Information shown
==========

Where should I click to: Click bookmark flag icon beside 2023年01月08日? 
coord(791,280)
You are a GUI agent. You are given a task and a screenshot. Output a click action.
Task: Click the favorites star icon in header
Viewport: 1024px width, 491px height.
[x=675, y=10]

==========

Activity
Repeat the full set of records above character for character.

Exercise output
Where should I click to: Click bookmark flag icon beside 2023年01月08日? 
coord(791,280)
You are a GUI agent. You are given a task and a screenshot. Output a click action.
Task: Click the favorites star icon in header
Viewport: 1024px width, 491px height.
[x=675, y=10]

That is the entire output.